NEW YORK — For much of last year, Greg Rubin was looking to buy a bigger house. He has been in the same two-bedroom home for 17 years and hoped to upgrade to a place with a guest room, a home office, and a workshop for his guitars, radio-controlled planes, and gardening equipment.
This year, Rubin has a new plan. He stopped looking and embarked on an ambitious renovation project that will begin with a new kitchen and end with a workshop for all the man toys.
“My girlfriend would like to get a larger house, but right now, I’m staying put,” said Rubin, who lives in Escondido, Calif., and owns a landscaping firm called California’s Own Native Landscape Design.
Rubin is the face of what appears to be a new normal in the real estate business: Homeowners are moving less, creating a drag on the economy, fewer commissions for real estate brokers, and a brutally competitive market for first-time home shoppers who cannot find much for sale and are likely to be disappointed by real estate’s spring selling season.
For many homeowners, the desire to stay put began out of caution or necessity. Rubin’s business lost more than half its revenue in the years after the Great Recession, so until recently, he had no money or desire to upgrade. Millions of other homeowners lost their jobs or were stuck in homes worth less than they owed the bank — two big reasons that the median homeowner tenure rose to about 8½ years last year, up from about 3½ in 2008, according to data from Moody’s Analytics and First American Financial Corp. That is the longest tenure since their data began in 2000.
But even though the economy and the housing market have improved — unemployment is below 5 percent, and steadily rising home prices have freed millions of people from the scourge of “underwater” mortgages — economists expect elevated homeowner tenure to continue for the next decade or even longer. That is because the better economy has come with a steady rise in interest rates.
Like tens of millions of others, Rubin refinanced when mortgage rates were near a historic low. He has a 3.25 percent interest rate on his home loan, so even if he could find a similar home for the same price, his payment would go up considerably. For a 30-year fixed-rate $500,000 mortgage, an interest-rate rise to 5.5 percent would increase the monthly payment roughly $700 to $3,600, including estimated taxes and fees, according to Zillow, the real estate data service.

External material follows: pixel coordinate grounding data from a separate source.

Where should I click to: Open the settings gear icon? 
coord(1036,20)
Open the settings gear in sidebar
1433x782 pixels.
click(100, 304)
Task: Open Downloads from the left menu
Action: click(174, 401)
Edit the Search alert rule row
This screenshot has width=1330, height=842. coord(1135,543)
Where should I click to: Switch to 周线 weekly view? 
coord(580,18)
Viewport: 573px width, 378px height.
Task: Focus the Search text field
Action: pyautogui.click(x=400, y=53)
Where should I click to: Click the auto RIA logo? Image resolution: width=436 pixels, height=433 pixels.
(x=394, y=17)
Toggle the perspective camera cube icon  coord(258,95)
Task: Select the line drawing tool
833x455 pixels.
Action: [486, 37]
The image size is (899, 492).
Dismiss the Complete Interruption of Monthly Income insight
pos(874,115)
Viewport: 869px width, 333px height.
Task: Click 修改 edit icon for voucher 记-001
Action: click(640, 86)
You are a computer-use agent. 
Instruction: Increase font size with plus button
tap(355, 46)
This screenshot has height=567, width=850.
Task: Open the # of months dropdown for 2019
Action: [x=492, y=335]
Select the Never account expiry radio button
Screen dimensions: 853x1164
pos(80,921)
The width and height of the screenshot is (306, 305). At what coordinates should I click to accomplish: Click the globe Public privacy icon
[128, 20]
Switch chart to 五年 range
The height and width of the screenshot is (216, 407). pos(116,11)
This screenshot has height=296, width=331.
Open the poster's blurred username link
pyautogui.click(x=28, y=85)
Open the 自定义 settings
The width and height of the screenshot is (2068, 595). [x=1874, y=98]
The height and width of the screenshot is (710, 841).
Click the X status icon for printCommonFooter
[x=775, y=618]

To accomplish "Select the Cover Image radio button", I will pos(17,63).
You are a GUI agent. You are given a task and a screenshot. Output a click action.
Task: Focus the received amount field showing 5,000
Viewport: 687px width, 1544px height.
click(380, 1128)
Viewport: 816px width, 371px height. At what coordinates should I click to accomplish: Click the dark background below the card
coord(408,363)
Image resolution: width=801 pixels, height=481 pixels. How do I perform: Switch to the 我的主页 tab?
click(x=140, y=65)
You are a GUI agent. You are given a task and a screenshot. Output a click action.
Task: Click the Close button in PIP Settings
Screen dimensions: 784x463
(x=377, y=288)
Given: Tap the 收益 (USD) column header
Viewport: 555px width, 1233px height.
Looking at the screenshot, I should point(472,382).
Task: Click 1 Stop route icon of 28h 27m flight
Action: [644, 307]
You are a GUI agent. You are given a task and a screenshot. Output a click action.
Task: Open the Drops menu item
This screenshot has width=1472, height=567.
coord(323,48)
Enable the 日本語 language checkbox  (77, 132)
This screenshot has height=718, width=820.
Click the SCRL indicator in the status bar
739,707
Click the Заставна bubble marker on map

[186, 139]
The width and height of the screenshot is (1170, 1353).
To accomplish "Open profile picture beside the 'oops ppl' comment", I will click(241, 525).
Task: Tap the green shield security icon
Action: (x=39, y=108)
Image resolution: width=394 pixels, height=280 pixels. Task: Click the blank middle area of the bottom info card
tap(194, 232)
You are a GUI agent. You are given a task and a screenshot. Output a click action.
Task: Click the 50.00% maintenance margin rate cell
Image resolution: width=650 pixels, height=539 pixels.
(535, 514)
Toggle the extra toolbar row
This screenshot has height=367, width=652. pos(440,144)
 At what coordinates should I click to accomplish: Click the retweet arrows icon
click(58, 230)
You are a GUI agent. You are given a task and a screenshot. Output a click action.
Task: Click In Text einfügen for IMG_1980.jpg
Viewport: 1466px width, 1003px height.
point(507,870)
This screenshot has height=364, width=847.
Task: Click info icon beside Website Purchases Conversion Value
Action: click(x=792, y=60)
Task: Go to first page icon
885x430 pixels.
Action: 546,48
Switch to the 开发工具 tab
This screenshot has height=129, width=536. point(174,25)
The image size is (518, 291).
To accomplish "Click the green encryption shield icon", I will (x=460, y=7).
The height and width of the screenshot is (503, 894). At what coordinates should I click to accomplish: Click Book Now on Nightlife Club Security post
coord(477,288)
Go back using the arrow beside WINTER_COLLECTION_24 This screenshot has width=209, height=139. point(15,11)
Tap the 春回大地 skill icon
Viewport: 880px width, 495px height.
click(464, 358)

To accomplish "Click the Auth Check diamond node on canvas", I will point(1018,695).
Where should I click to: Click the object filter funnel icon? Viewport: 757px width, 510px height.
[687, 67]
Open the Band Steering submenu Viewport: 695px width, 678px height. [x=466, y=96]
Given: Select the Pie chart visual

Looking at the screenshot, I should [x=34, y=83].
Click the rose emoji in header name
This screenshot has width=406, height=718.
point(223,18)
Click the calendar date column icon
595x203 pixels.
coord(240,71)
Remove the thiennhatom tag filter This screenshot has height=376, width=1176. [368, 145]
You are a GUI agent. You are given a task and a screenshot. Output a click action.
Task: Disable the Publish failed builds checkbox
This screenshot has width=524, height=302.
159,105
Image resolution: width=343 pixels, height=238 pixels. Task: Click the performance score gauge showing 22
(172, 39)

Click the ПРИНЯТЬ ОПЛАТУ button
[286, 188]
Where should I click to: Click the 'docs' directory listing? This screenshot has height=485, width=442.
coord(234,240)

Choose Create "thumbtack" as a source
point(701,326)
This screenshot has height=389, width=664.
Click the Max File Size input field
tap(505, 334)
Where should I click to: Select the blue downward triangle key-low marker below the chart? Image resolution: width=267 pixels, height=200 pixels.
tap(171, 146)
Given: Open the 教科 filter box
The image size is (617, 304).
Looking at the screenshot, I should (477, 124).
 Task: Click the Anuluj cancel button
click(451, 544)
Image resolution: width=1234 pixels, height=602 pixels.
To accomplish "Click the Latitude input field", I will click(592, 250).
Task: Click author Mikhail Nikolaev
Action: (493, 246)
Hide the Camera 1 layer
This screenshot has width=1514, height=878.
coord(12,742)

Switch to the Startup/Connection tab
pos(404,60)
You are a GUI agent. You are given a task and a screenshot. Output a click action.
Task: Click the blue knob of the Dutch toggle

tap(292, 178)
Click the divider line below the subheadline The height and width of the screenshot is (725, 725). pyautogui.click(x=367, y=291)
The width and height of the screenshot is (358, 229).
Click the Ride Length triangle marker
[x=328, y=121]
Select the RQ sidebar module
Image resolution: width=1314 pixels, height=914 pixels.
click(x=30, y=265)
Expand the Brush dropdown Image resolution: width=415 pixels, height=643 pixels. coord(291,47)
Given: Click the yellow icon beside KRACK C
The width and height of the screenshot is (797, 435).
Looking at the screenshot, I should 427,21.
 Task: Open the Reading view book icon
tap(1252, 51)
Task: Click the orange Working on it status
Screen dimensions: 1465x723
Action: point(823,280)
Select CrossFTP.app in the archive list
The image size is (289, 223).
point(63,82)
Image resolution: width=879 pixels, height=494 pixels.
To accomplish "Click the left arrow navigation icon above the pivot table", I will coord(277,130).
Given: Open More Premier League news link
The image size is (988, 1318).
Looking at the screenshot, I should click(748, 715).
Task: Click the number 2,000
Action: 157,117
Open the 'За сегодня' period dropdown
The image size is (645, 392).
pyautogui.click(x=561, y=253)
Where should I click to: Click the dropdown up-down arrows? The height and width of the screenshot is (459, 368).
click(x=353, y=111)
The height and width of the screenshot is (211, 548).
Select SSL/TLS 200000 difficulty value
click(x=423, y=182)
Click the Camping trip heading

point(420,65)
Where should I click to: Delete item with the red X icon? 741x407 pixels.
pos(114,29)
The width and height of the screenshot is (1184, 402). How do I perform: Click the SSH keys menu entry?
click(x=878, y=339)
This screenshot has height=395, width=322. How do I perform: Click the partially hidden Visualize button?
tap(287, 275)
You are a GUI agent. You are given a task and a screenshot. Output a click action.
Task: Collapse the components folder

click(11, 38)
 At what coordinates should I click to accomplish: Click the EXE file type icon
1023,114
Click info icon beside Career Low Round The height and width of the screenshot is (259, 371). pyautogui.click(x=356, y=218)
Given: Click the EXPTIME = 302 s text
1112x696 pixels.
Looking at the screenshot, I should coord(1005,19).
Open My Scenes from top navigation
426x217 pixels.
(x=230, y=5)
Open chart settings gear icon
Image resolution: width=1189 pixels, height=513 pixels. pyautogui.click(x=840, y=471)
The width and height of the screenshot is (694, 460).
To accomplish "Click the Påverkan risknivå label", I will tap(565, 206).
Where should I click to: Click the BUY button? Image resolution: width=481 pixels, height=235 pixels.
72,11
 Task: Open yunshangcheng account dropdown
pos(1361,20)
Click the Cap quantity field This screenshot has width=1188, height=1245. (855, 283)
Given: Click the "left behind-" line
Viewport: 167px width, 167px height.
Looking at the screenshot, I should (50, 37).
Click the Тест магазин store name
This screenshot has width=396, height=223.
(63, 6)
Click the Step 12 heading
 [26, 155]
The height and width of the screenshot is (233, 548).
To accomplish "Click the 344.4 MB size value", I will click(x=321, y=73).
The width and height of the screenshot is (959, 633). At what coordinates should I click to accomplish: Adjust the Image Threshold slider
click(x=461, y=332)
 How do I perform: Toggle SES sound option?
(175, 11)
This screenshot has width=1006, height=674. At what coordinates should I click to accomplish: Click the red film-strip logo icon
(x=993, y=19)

Rates for 30-year fixed mortgages were at 4.05 percent last week, after being under 3.5 percent as recently as October, according to Freddie Mac, the mortgage finance giant. And with the Federal Reserve signaling further interest rate increases, economists expect mortgage rates to head toward 5 percent by the end of the year. The higher that rates climb, the more tempting it becomes for people to stay in place.
“Once mortgage rates climb to 5 or 5.5 percent, we are going to start to see the lock-in effect really take hold,” said Svenja Gudell, chief economist at Zillow.
Single-family home starts, which were at a 821,000 annual rate in March, are about half what they were before the recession. Existing-home sales are about one-fourth below their prerecession high. This is despite years of population growth and the movement of millennials into adulthood and the workforce.
“We are coming out of deep, dark hole called the housing bust, but we are a long way from normal, and we may never get back to normal, if normal was the average person stayed in their home for four or five years,” said Mark Zandi, chief economist of Moody’s Analytics. “We’re at eight-plus now, and even under the best of circumstances, maybe we get to six.”
Interest rate “lock-in” is expected to be most pronounced in desirable cities with a high rate of job growth as well as higher-income neighborhoods, according to a 2014 study by the Institute for Housing Studies at DePaul University.
Still, the effect will be felt throughout the economy. Whether in broker commissions, furniture or junk hauling, moving costs a lot of money, so longer home tenures will weigh on consumer spending.
It could also hurt the economy in more subtle ways, by making people less mobile. For example, some people might find a better job in another city but decide not to take it because the pay would not make up for the increase in mortgage costs.
“People aren’t moving from weak economies to better economies,” Zandi said. “They aren’t moving from jobs that aren’t as suited to them to jobs that are. When moving becomes more difficult financially, the economy becomes less fluid.”